Saved entries:
________________________
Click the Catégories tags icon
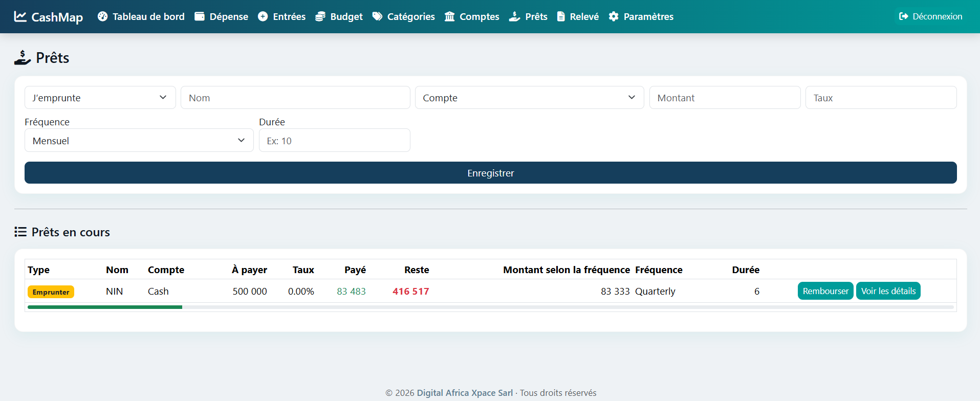This screenshot has width=980, height=401. click(377, 16)
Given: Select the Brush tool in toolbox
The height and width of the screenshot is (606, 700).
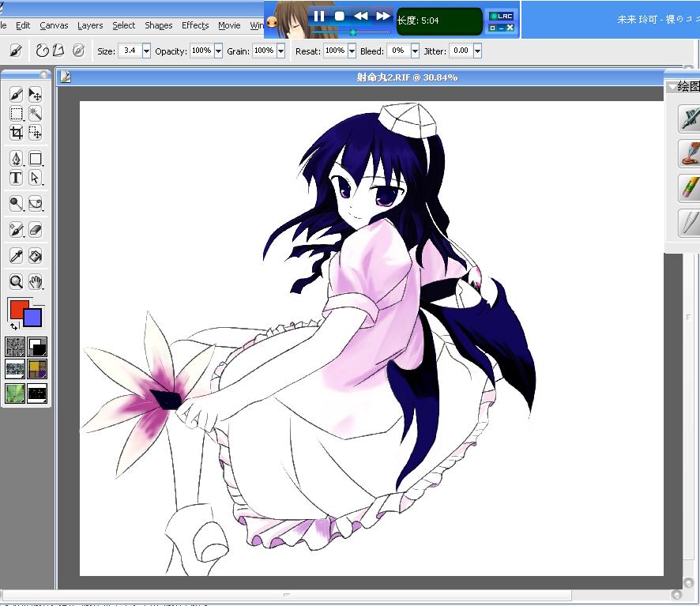Looking at the screenshot, I should (x=16, y=95).
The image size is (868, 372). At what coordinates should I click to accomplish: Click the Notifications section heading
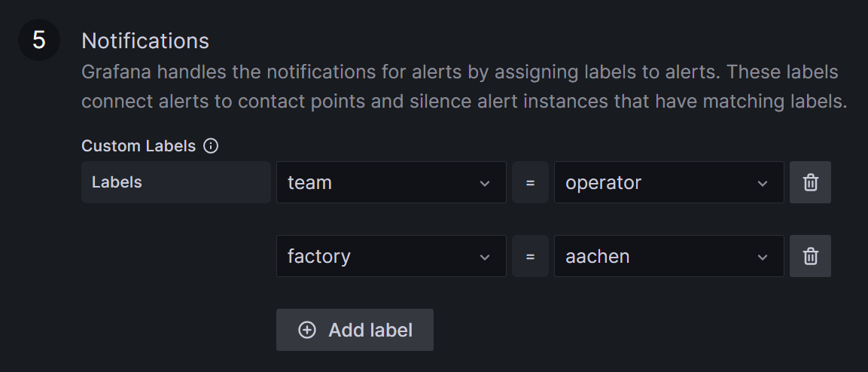tap(145, 40)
________________________
An exact copy is needed of every line from the line containing "The image size" to the last line of the records; pictures stay out of it.

WRITTEN REPLY
The image size is (868, 372). At what coordinates should I click to accomplish: Click the Notifications section heading
tap(145, 40)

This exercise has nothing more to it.